For the waterproof layers 30 and 35, it is possible to use a fluororesin layer made of a fluororesin such as a fully fluorinated resin, a partially fluorinated resin, or a fluorinated resin copolymer, which has relatively excellent heat resistance and flexibility. suitable. Furthermore, since the fluororesin layer has relatively excellent liquid repellency, it can be suitably used as a waterproof layer. Since amorphous fluororesin has relatively excellent light transmittance, it can be suitably used in solar cells and the like that require high light transmittance. In one embodiment, a 360 nm thick layer made of Teflon (registered trademark) AF1600 (amorphous fluororesin) manufactured by DuPont Mitsui Fluorochemical Co., Ltd. is used as the waterproof layer 30.

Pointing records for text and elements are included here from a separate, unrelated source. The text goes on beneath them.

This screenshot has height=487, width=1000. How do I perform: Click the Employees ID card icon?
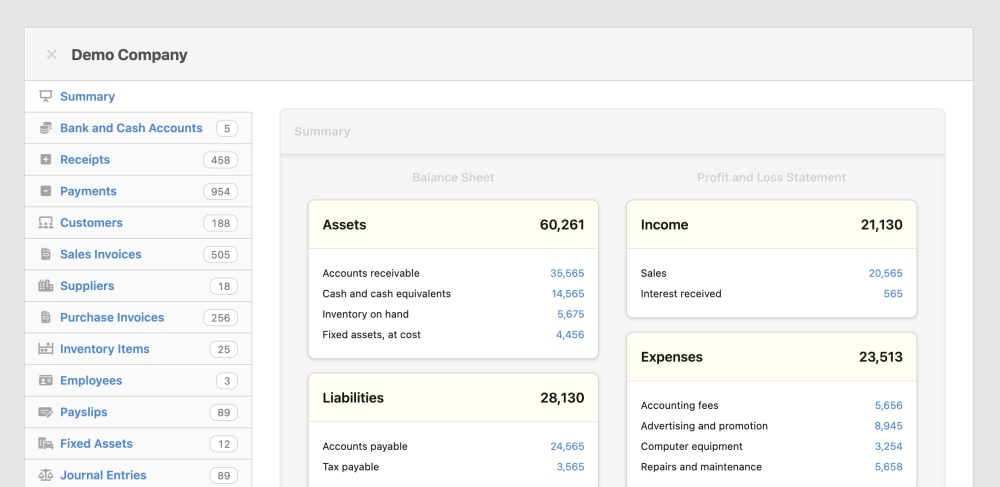pyautogui.click(x=45, y=381)
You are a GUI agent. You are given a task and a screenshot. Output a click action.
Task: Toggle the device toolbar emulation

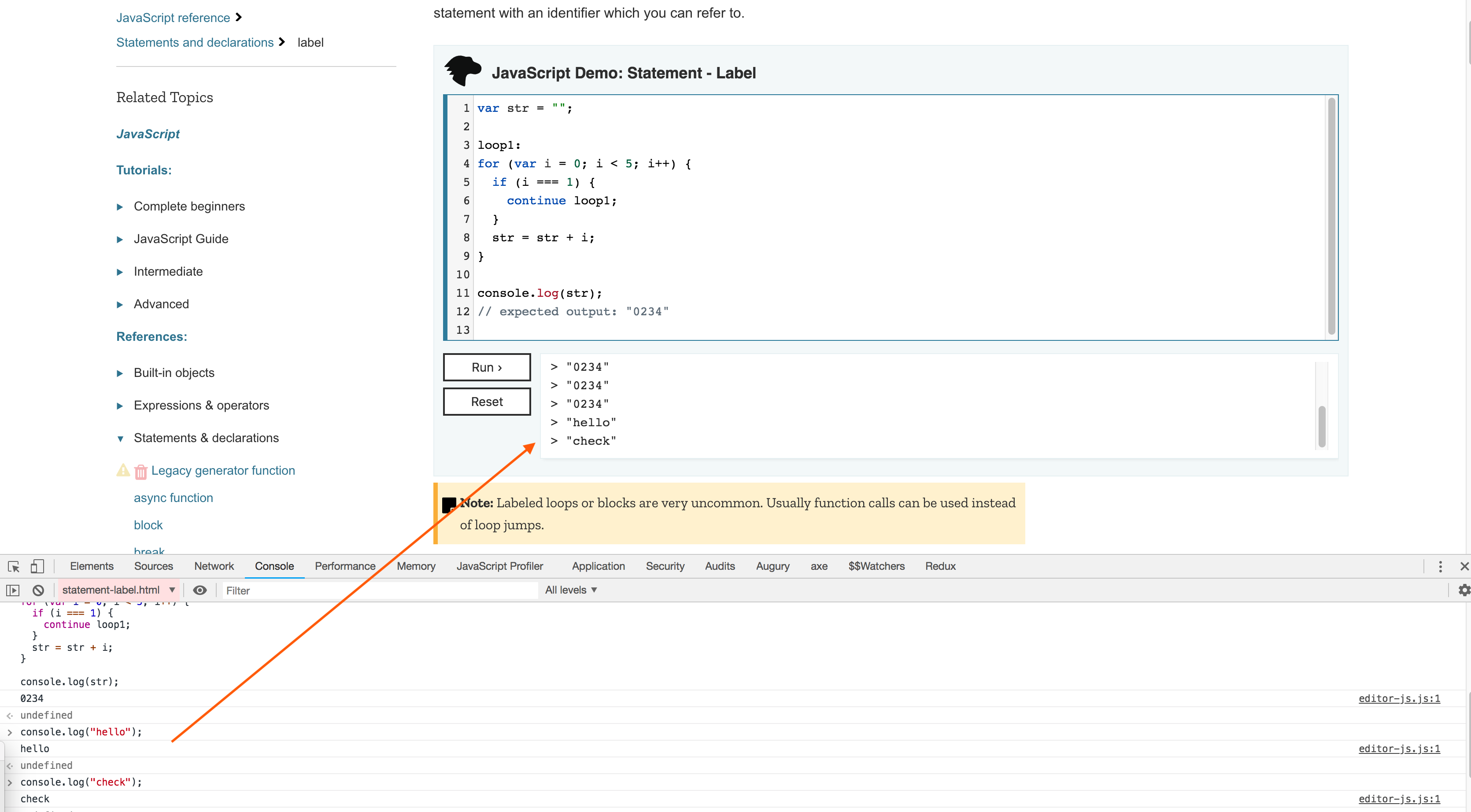coord(37,566)
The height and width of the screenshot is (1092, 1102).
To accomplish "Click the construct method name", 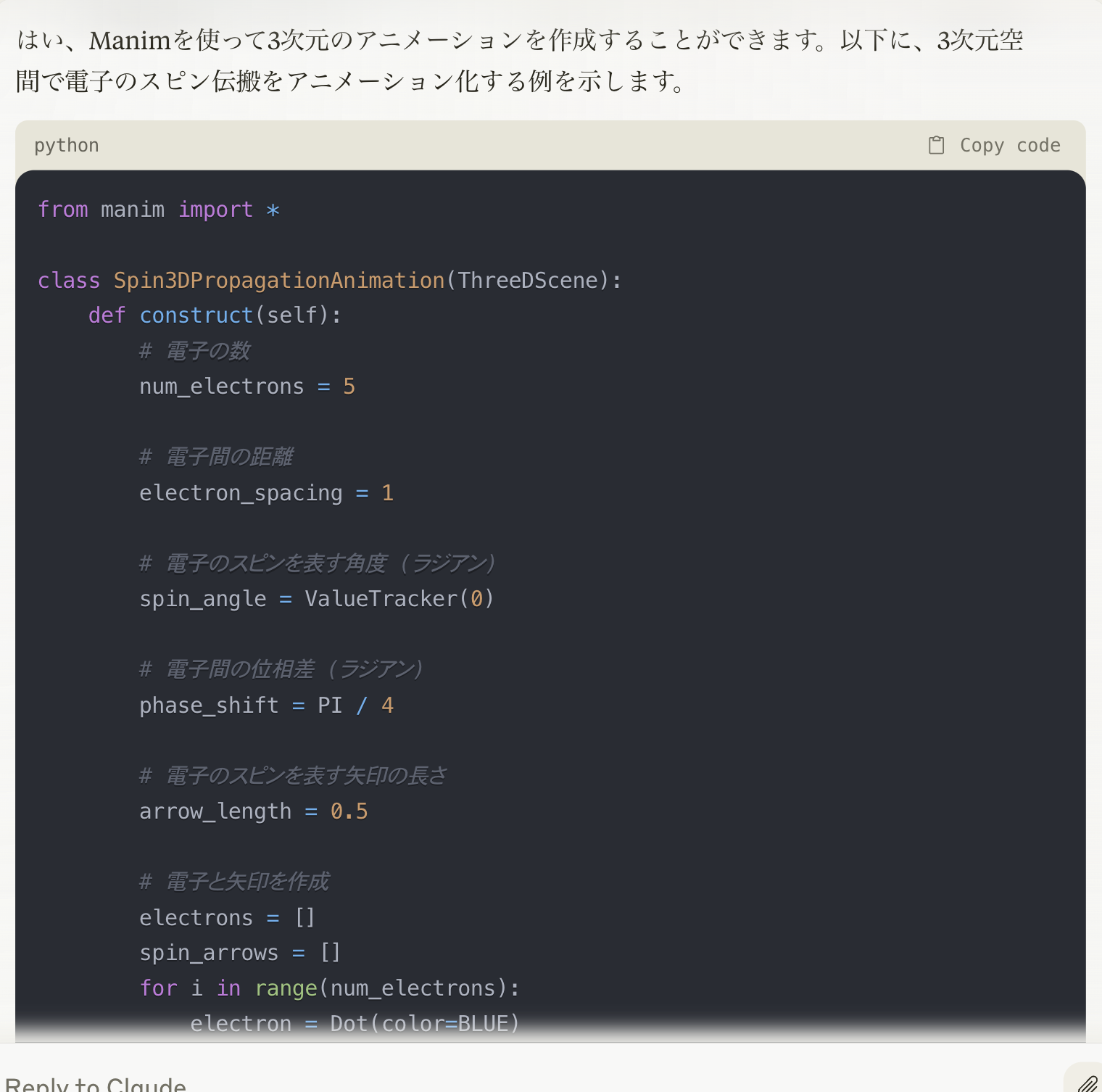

It is preferable to perform heat treatment or drying treatment upon providing the waterproof layers 30, 35. For example, use a hot plate to heat at a temperature of 100° C. for 30 minutes. Thereby, the waterproof layer 30 is dried and fixed to the electronic device layer 20. In addition, since the waterproof layer 30 is fixed by natural reaction even without heating, the heat treatment may be omitted.

Finally, a gas barrier layer 40 having relatively excellent gas barrier properties is formed on the surface of the waterproof layer 30. Paraxylene polymer layers made of paraxylene polymers (aromatic hydrocarbon resins) such as parylene manufactured by KISCO Corporation have relatively excellent heat resistance, gas barrier properties, flexibility, etc., so they are suitable for thin film electronic devices. It can be suitably used as a gas barrier layer. Furthermore, since the paraxylene polymer layer has relatively good ability to follow unevenness, it is easy to form it uniformly on an uneven surface. In one embodiment, a 1 μm thick layer of parylene manufactured by KISCO Corporation is used as the gas barrier layer 40. Parylene manufactured by KISCO Corporation includes dix-C, dix-D, dix-N, dix-HR, dix-SR, dix-NR, dix-SF, dix-CF, and the like. For example, the gas barrier layer 40 made of dix-SR may be formed by chemical vapor deposition (CVD).

As described above, by providing the waterproof layer 30 on the electronic device layer 20 and further having the gas barrier layer 40 on top of the waterproof layer 30, durability against oxygen and water vapor is improved without impairing the function or elasticity of the electronic device. Not only this, but also the durability against water can be improved. This also makes it possible to wash (wash) electronic devices. Note that the same effect can be obtained even if the arrangement of the waterproof layer 30 and the gas barrier layer 40 is reversed, and the gas barrier layer 40 is provided on the electronic device layer 20, and the waterproof layer 30 is further provided on that.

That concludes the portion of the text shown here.